There are some obstacles faced by violet biotechnology, such as when it comes to how certain types of biotechnology should be regulated and treated. An example is the use of GMOs and gene therapy, which raise many ethical issues and concerns.

Dark Biotechnology

DARK BIOTECHNOLOGY

This is known as the black sheep of the biotechnology family. Every scientific tool has a dark side, in which it can be used by people for malicious purposes. Dark biotechnology is an example of this. It refers to crimes such as bioterrorism and biowarfare.

It focuses on investigating pathogenic and resistant microorganisms so that they can be transformed into biological weapons. We can say that dark biotechnology is good science that has ended up in the wrong hands and is being used to harm instead of heal. 
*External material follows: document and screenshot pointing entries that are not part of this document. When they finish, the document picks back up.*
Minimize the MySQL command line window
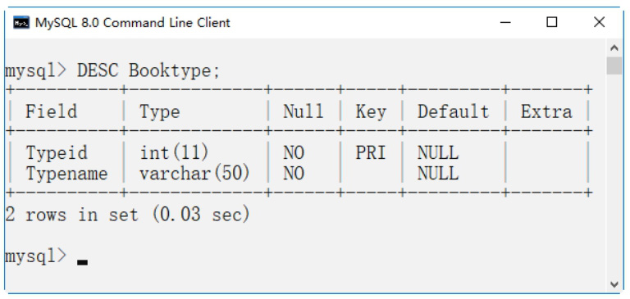This screenshot has width=630, height=299. [505, 22]
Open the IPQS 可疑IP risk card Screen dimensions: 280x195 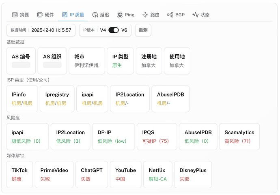(x=157, y=137)
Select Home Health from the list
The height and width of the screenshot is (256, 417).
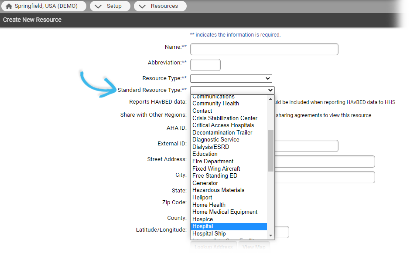(209, 205)
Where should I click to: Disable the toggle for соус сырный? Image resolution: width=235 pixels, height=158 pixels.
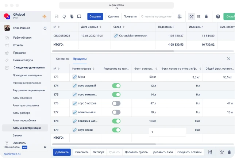pyautogui.click(x=116, y=86)
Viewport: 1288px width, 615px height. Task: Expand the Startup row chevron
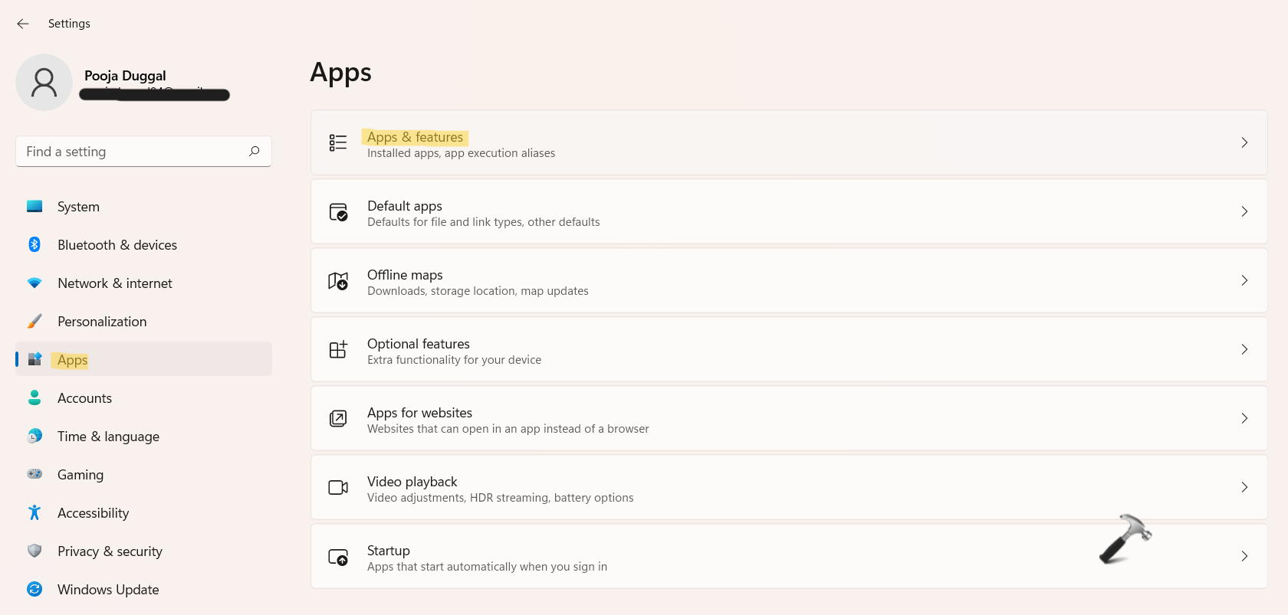coord(1244,556)
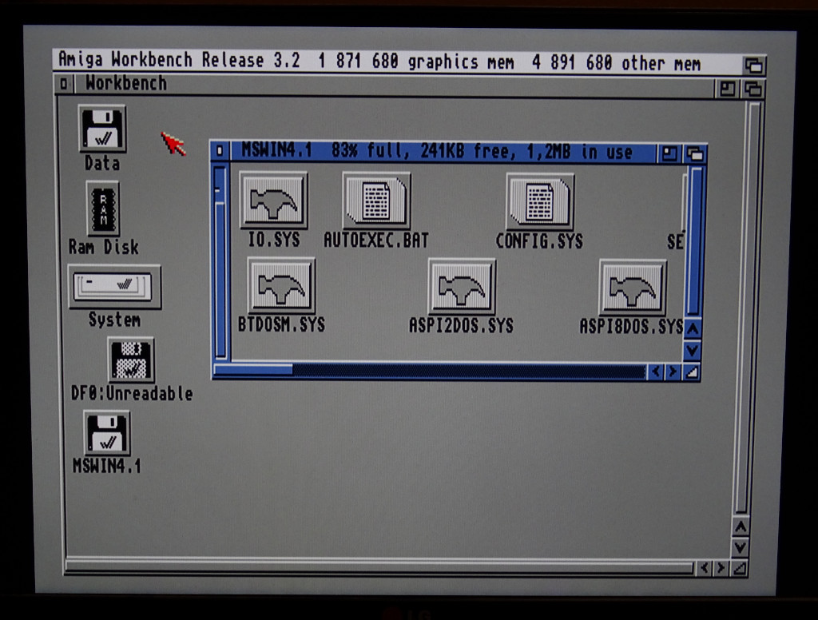This screenshot has height=620, width=818.
Task: Open the Data floppy disk icon
Action: pyautogui.click(x=104, y=128)
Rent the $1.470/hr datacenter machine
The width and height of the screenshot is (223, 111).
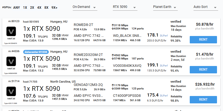(x=203, y=70)
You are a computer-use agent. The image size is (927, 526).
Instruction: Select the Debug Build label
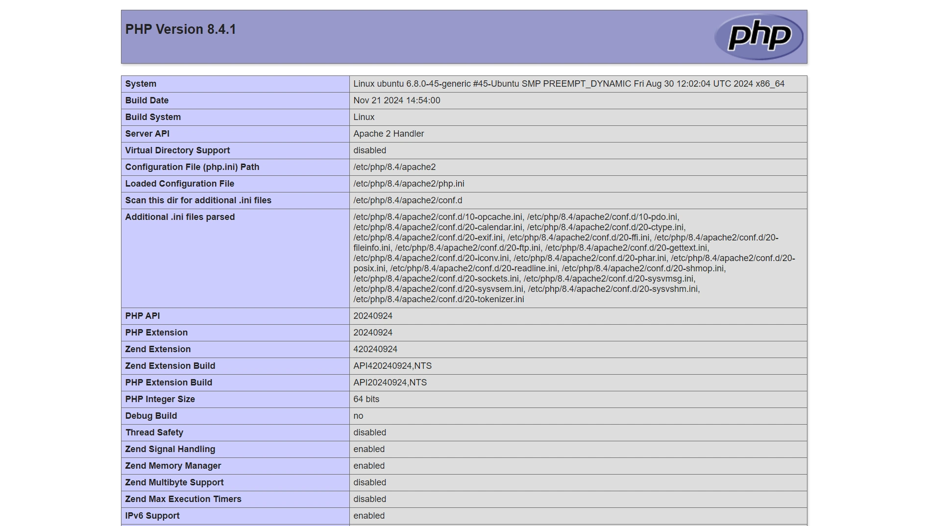point(151,416)
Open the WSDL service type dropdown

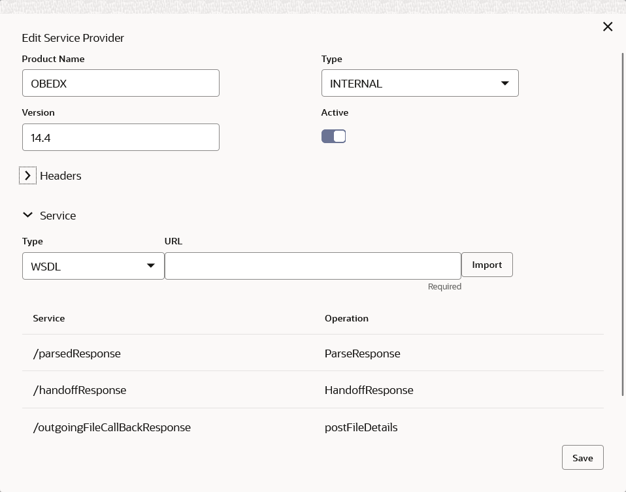tap(93, 266)
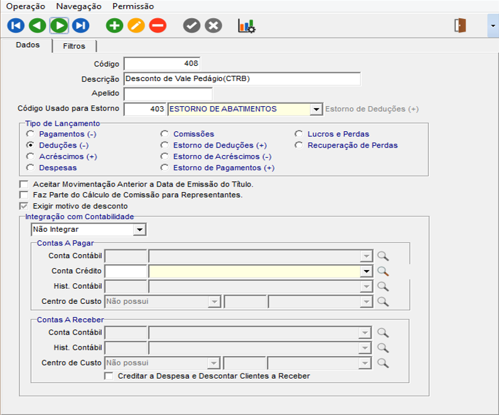Click the orange edit pencil icon
Image resolution: width=499 pixels, height=415 pixels.
pyautogui.click(x=136, y=26)
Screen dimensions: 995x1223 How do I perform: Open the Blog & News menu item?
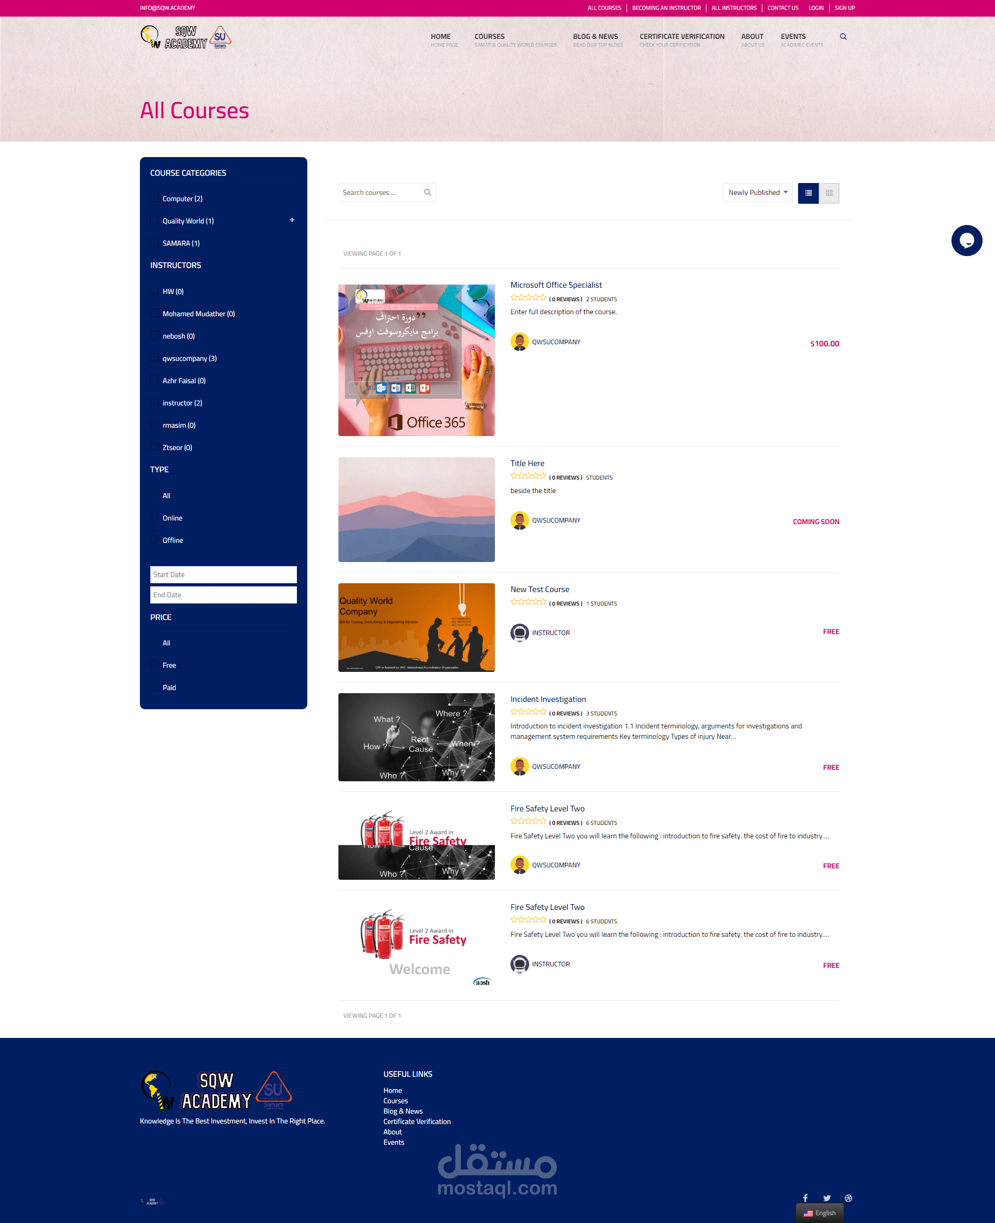(x=595, y=37)
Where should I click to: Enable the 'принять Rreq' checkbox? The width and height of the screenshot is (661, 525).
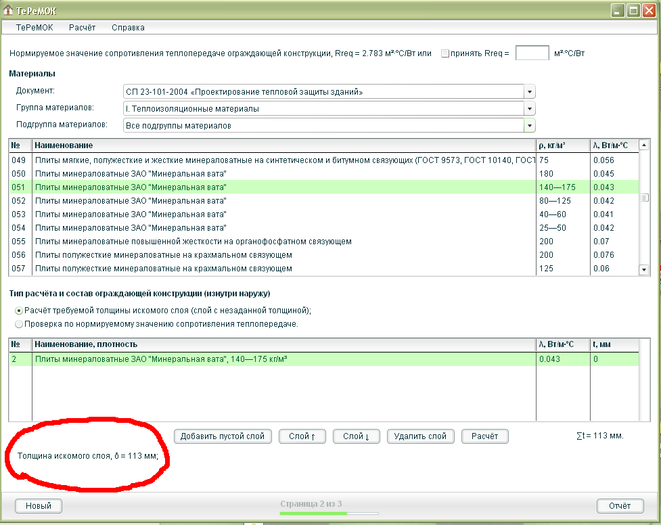point(445,53)
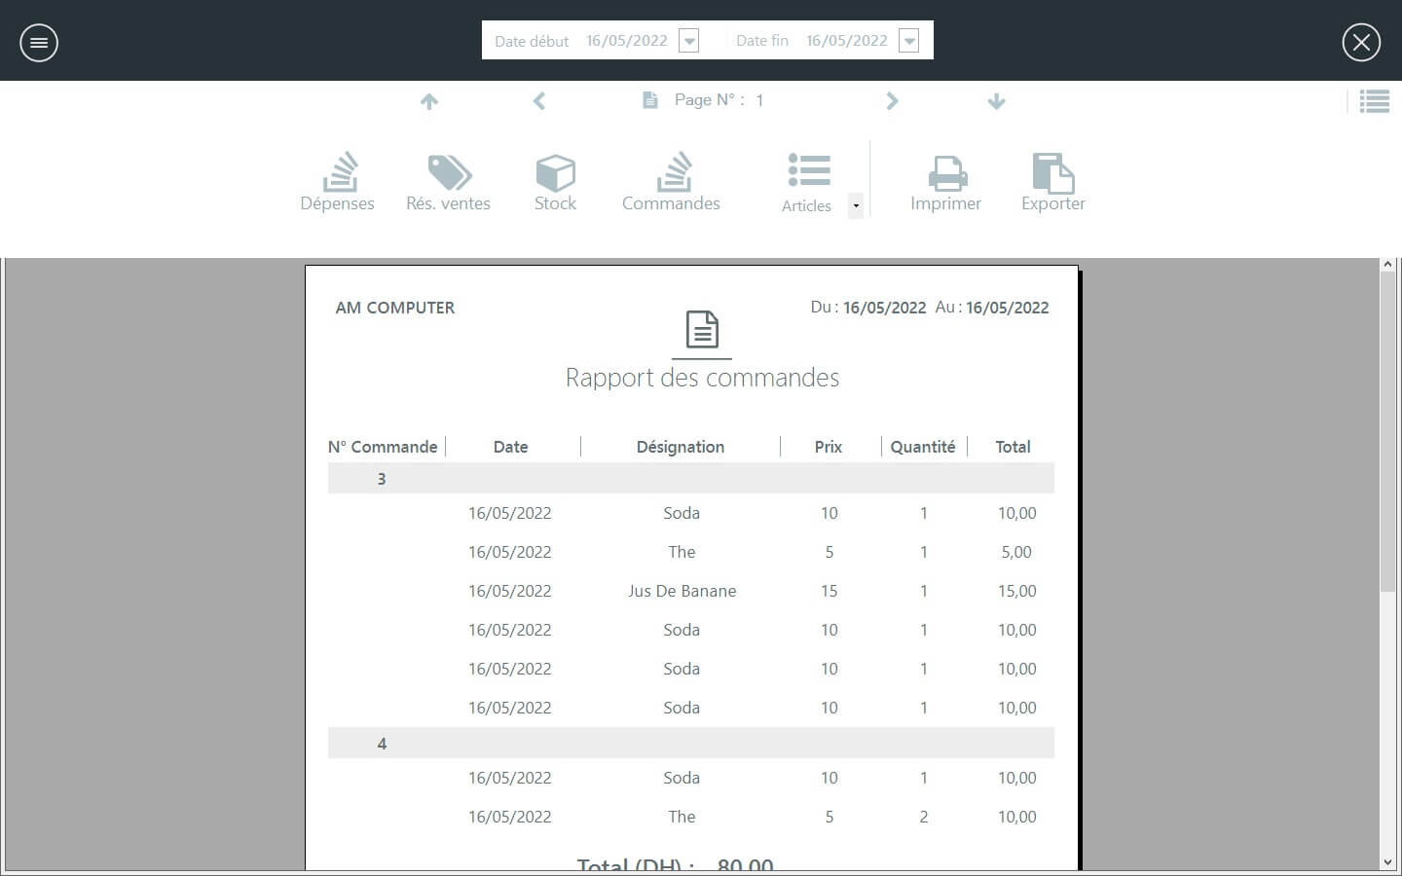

We can learn more about dark biotechnology by considering an experiment that was conducted in 2002. Dr. Eckward Wimmer and his lab at the State University of New York conducted an experiment in which scientists synthesized polio from its base pairs, which proved that a virus could be constructed from base chemicals, as The Conversation reports.

But this also carried a dark side: it meant that any virus could be constructed in this way, and people with bad intentions who had this knowledge could release this virus into the world.

This is a good (and terrifying) example of the dark side of biotechnology, which shows that on the other side of scientific progress there’s always the risk that malicious people will use it for evil purposes.  

Related Questions

Who created the biotechnology colors? 

Polish chemist Pawel Kafarski is renowned as the person who developed a color code to differentiate the main areas of biotechnology. He has co-authored over 270 scientific papers.

Why is it important to know about biotechnology?

As we’ve seen in this article, biotechnology has many benefits for us, such as when it comes to improving the quality of our food, protecting the earth’s resources, and using biological processes to create new chemicals and treatments for diseases.

Conclusion

Biotechnology is not just one thing but a rainbow of colors! In this article, we’ve looked at the various branches of biotechnology that currently exist and how they’re categorized according to different colors.

For example, agricultural biotechnology is green like the earth and medical biotechnology is red like the color of blood.

By studying all the branches of biotechnology in greater detail, we’ve seen how interconnected they really are and how they depend on each other in order to solve the problems of the world.